**Goal of the exercise**
Output only the lines of the entries that follow, starting at the one with "You are a GUI" and running down to the one with "Where should I", both included and unchanged.

**Source data**
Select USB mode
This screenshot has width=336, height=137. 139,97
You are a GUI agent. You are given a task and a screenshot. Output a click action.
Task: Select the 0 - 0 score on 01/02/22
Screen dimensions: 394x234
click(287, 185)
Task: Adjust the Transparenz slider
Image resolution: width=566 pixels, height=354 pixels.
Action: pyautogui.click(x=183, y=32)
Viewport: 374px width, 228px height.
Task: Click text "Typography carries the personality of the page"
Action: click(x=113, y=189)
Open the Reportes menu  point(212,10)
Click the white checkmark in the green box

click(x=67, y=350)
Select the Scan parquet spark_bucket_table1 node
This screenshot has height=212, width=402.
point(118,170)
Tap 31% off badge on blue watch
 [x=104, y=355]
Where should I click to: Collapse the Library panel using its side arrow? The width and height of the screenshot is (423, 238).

...

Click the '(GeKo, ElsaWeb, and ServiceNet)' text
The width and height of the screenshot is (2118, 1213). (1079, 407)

**Task answer**
You are a GUI agent. You are given a task and a screenshot. Output a click action.
Task: Select the 0 - 0 score on 01/02/22
Screen dimensions: 394x234
click(287, 185)
Task: Adjust the Transparenz slider
Image resolution: width=566 pixels, height=354 pixels.
Action: pyautogui.click(x=183, y=32)
Viewport: 374px width, 228px height.
Task: Click text "Typography carries the personality of the page"
Action: click(x=113, y=189)
Open the Reportes menu  point(212,10)
Click the white checkmark in the green box

click(x=67, y=350)
Select the Scan parquet spark_bucket_table1 node
This screenshot has height=212, width=402.
point(118,170)
Tap 31% off badge on blue watch
 [x=104, y=355]
Where should I click to: Collapse the Library panel using its side arrow? The width and height of the screenshot is (423, 238).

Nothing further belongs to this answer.